What the exercise asks => Arrange the lines below as a numbered list, skipping any blank lines, and leave the pictures out of your answer.

Data entries =>
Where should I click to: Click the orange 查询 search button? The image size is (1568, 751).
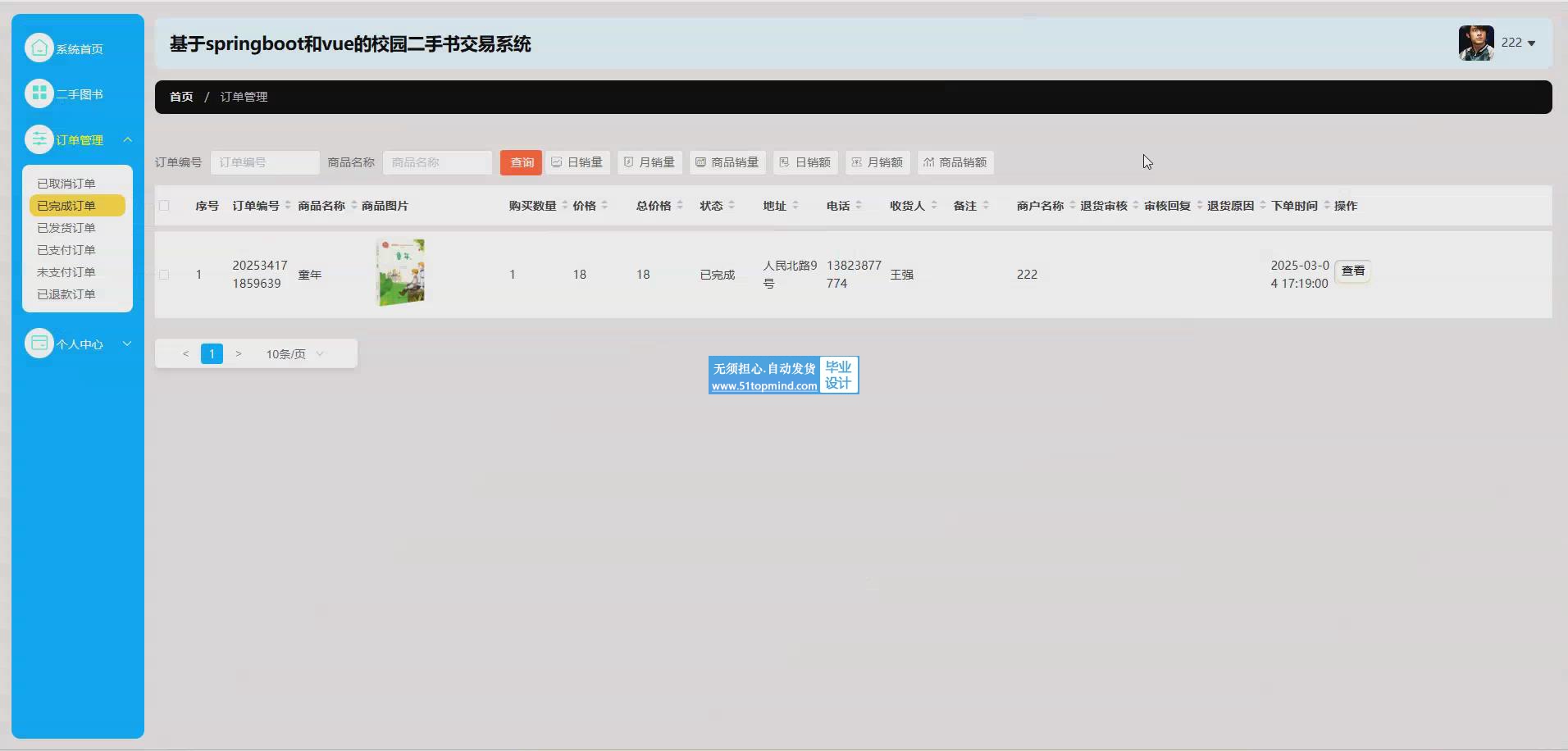(521, 162)
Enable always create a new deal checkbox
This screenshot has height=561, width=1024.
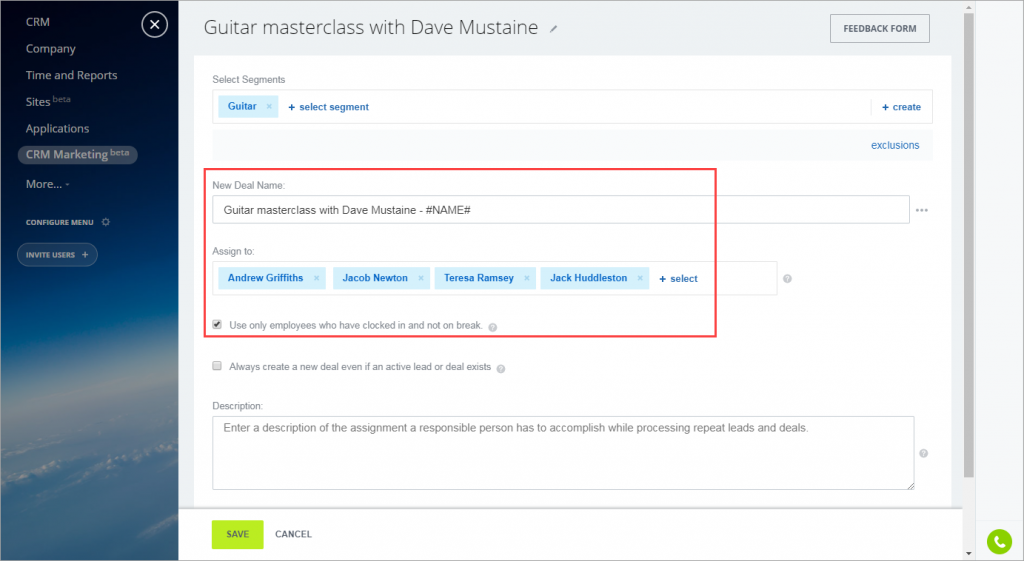[217, 366]
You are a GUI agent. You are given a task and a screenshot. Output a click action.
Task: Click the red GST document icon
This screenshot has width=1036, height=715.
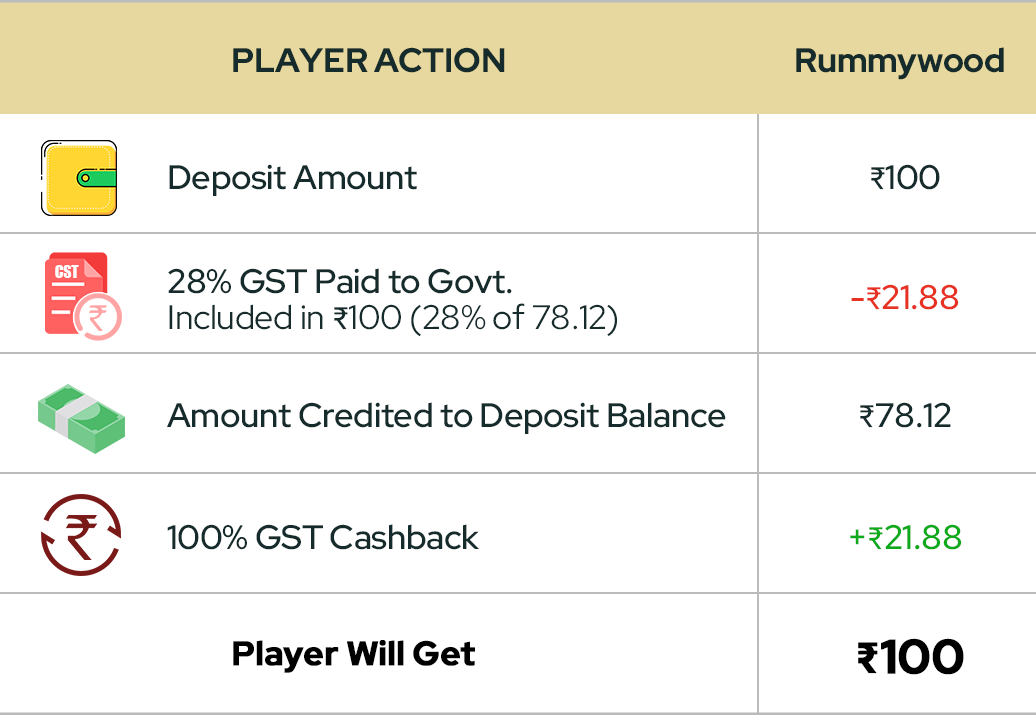tap(83, 296)
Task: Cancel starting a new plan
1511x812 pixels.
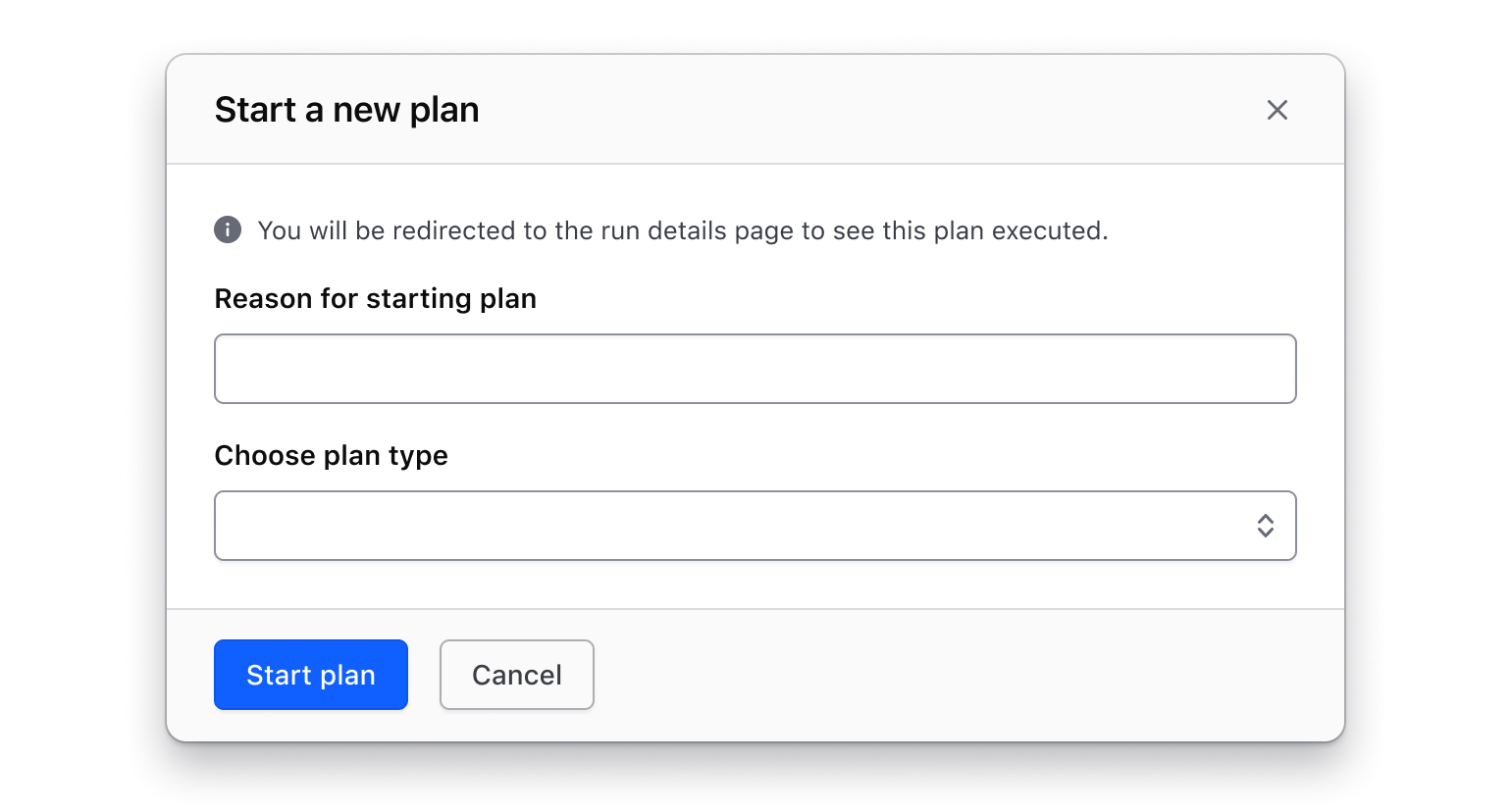Action: [x=516, y=675]
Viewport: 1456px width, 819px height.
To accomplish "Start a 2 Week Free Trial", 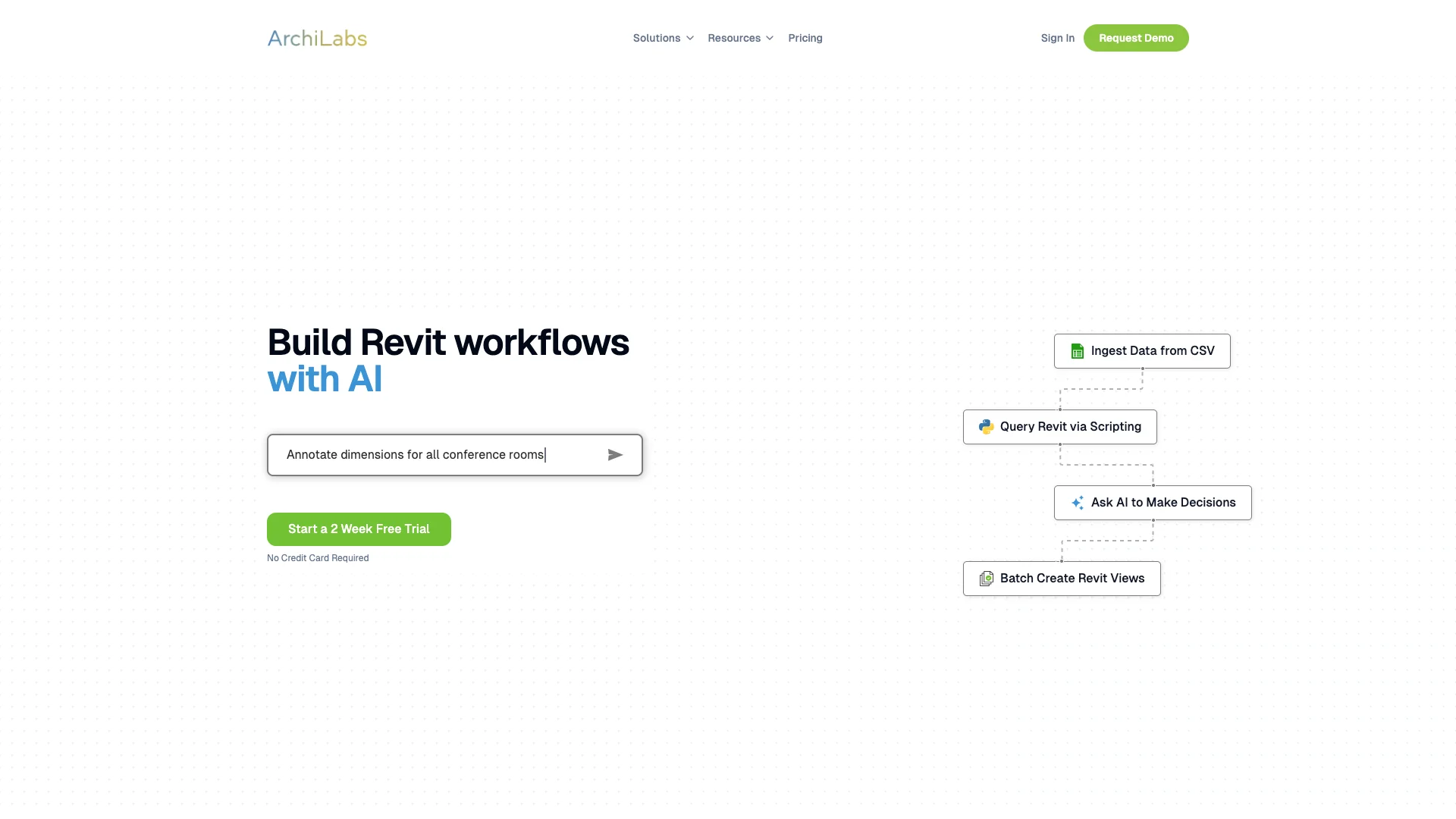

Task solution =>
1. Where should I click to: Click the orange 查询 search button? The image size is (1568, 751).
2. (521, 162)
3. Enable always create a new deal checkbox
4. This screenshot has height=561, width=1024.
5. [217, 366]
6. You are a GUI agent. You are given a task and a screenshot. Output a click action.
7. Task: Click the red GST document icon
8. This screenshot has width=1036, height=715.
9. tap(83, 296)
10. Task: Cancel starting a new plan
11. 1511x812 pixels.
12. Action: [x=516, y=675]
13. Viewport: 1456px width, 819px height.
14. To accomplish "Start a 2 Week Free Trial", 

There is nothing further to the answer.